── Listed entries

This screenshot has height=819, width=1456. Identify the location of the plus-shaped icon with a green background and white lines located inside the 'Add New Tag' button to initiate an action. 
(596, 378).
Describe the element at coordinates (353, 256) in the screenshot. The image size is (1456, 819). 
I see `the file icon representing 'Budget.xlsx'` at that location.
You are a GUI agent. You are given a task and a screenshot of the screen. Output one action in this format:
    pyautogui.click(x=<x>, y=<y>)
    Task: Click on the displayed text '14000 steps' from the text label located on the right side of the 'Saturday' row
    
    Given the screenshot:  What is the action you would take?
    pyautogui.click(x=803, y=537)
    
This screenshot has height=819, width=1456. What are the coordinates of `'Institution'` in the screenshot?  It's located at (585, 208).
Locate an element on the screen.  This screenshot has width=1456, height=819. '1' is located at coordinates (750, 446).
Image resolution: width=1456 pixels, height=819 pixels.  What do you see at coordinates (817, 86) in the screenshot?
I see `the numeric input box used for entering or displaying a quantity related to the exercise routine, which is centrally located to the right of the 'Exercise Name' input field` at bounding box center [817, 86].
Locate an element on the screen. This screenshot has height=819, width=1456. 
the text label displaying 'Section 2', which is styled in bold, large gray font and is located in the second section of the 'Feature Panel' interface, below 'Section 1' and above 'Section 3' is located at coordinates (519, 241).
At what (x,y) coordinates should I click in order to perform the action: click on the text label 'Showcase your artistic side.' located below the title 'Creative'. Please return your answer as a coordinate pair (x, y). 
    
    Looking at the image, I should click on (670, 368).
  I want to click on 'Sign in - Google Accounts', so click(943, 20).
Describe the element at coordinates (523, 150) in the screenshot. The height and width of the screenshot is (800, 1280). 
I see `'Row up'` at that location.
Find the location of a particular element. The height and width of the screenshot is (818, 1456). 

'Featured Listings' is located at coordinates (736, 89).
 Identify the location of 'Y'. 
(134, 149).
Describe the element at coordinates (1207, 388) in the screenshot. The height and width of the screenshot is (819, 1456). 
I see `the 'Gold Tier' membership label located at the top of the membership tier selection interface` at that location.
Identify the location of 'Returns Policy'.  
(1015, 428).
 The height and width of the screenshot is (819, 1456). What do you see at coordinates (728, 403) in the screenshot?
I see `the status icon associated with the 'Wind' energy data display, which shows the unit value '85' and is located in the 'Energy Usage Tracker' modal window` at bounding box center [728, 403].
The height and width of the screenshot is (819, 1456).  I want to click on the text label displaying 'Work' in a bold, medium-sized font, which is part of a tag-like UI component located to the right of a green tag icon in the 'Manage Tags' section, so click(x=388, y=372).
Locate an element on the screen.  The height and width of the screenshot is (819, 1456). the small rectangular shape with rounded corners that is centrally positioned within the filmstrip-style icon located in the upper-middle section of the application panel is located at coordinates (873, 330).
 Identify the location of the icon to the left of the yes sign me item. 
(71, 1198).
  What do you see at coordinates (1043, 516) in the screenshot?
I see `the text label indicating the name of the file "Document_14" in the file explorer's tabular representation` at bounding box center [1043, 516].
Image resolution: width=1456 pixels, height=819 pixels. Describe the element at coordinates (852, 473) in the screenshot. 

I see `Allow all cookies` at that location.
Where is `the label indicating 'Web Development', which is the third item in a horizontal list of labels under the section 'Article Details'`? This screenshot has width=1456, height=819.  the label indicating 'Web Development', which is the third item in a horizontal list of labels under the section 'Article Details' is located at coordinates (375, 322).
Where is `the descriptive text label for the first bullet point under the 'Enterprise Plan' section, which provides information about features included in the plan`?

────

Given problem:
Pull out every line of the data above and copy each one word for word, without any changes.

Response:
This screenshot has height=819, width=1456. Identify the location of the plus-shaped icon with a green background and white lines located inside the 'Add New Tag' button to initiate an action. 
(596, 378).
Describe the element at coordinates (353, 256) in the screenshot. The image size is (1456, 819). 
I see `the file icon representing 'Budget.xlsx'` at that location.
You are a GUI agent. You are given a task and a screenshot of the screen. Output one action in this format:
    pyautogui.click(x=<x>, y=<y>)
    Task: Click on the displayed text '14000 steps' from the text label located on the right side of the 'Saturday' row
    
    Given the screenshot:  What is the action you would take?
    pyautogui.click(x=803, y=537)
    
This screenshot has height=819, width=1456. What are the coordinates of `'Institution'` in the screenshot?  It's located at (585, 208).
Locate an element on the screen.  This screenshot has width=1456, height=819. '1' is located at coordinates (750, 446).
Image resolution: width=1456 pixels, height=819 pixels.  What do you see at coordinates (817, 86) in the screenshot?
I see `the numeric input box used for entering or displaying a quantity related to the exercise routine, which is centrally located to the right of the 'Exercise Name' input field` at bounding box center [817, 86].
Locate an element on the screen. This screenshot has height=819, width=1456. 
the text label displaying 'Section 2', which is styled in bold, large gray font and is located in the second section of the 'Feature Panel' interface, below 'Section 1' and above 'Section 3' is located at coordinates (519, 241).
At what (x,y) coordinates should I click in order to perform the action: click on the text label 'Showcase your artistic side.' located below the title 'Creative'. Please return your answer as a coordinate pair (x, y). 
    
    Looking at the image, I should click on (670, 368).
  I want to click on 'Sign in - Google Accounts', so click(943, 20).
Describe the element at coordinates (523, 150) in the screenshot. The height and width of the screenshot is (800, 1280). 
I see `'Row up'` at that location.
Find the location of a particular element. The height and width of the screenshot is (818, 1456). 

'Featured Listings' is located at coordinates (736, 89).
 Identify the location of 'Y'. 
(134, 149).
Describe the element at coordinates (1207, 388) in the screenshot. The height and width of the screenshot is (819, 1456). 
I see `the 'Gold Tier' membership label located at the top of the membership tier selection interface` at that location.
Identify the location of 'Returns Policy'.  
(1015, 428).
 The height and width of the screenshot is (819, 1456). What do you see at coordinates (728, 403) in the screenshot?
I see `the status icon associated with the 'Wind' energy data display, which shows the unit value '85' and is located in the 'Energy Usage Tracker' modal window` at bounding box center [728, 403].
The height and width of the screenshot is (819, 1456).  I want to click on the text label displaying 'Work' in a bold, medium-sized font, which is part of a tag-like UI component located to the right of a green tag icon in the 'Manage Tags' section, so click(x=388, y=372).
Locate an element on the screen.  The height and width of the screenshot is (819, 1456). the small rectangular shape with rounded corners that is centrally positioned within the filmstrip-style icon located in the upper-middle section of the application panel is located at coordinates (873, 330).
 Identify the location of the icon to the left of the yes sign me item. 
(71, 1198).
  What do you see at coordinates (1043, 516) in the screenshot?
I see `the text label indicating the name of the file "Document_14" in the file explorer's tabular representation` at bounding box center [1043, 516].
Image resolution: width=1456 pixels, height=819 pixels. Describe the element at coordinates (852, 473) in the screenshot. 

I see `Allow all cookies` at that location.
Where is `the label indicating 'Web Development', which is the third item in a horizontal list of labels under the section 'Article Details'`? This screenshot has width=1456, height=819.  the label indicating 'Web Development', which is the third item in a horizontal list of labels under the section 'Article Details' is located at coordinates (375, 322).
Where is `the descriptive text label for the first bullet point under the 'Enterprise Plan' section, which provides information about features included in the plan`?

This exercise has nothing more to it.